Data entries
###
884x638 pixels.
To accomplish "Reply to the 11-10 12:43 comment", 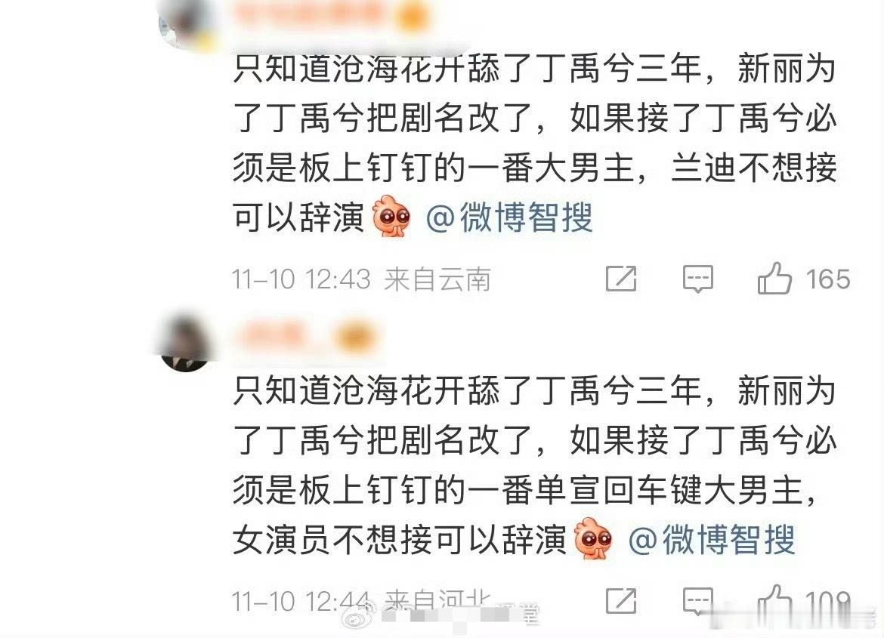I will (698, 279).
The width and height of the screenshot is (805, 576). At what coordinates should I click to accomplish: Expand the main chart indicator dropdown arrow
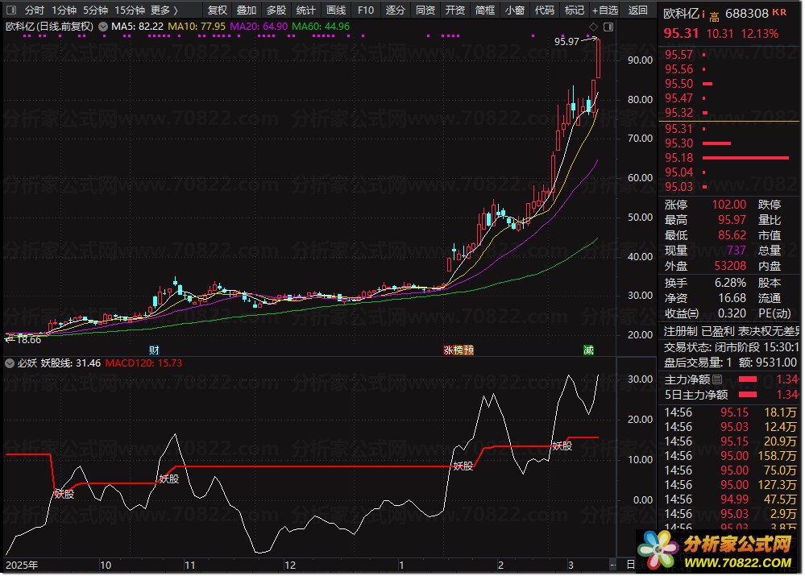point(102,27)
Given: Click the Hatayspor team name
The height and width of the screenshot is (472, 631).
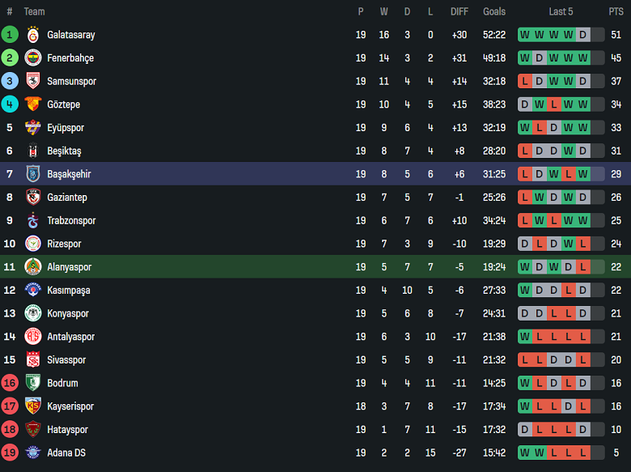Looking at the screenshot, I should (67, 430).
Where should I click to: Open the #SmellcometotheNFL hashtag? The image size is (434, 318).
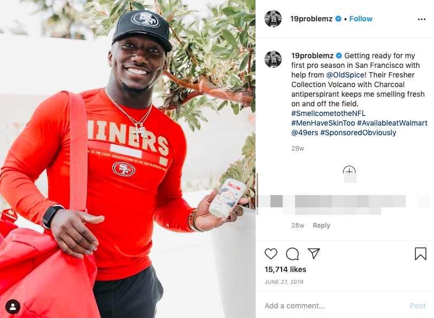(x=328, y=113)
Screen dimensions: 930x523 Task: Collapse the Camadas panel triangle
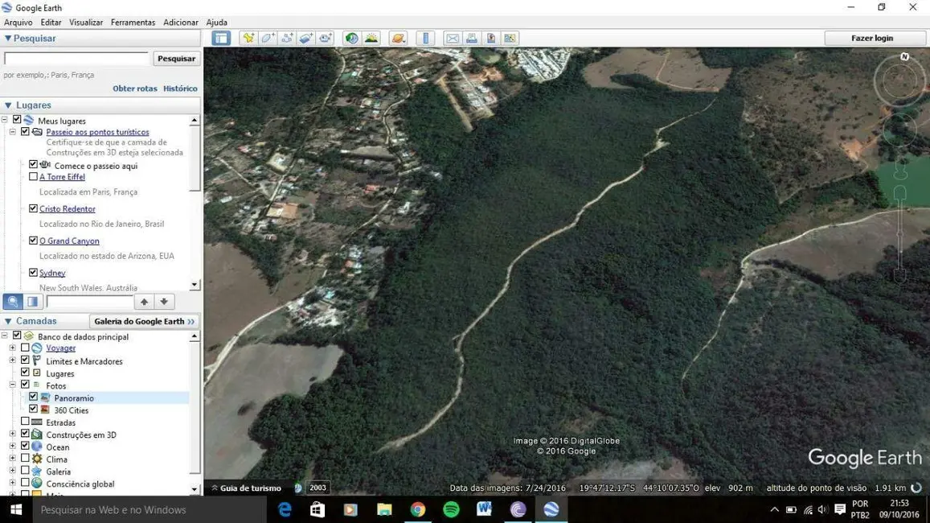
###
▶ Required action:
From the line containing "Given: Click the Hatayspor team name" down to the last line of the entries above, set down every line exactly. Omit all pictures.

▶ Problem solution:
Given: Click the Hatayspor team name
The height and width of the screenshot is (472, 631).
Looking at the screenshot, I should (67, 430).
Where should I click to: Open the #SmellcometotheNFL hashtag? The image size is (434, 318).
(x=328, y=113)
Screen dimensions: 930x523 Task: Collapse the Camadas panel triangle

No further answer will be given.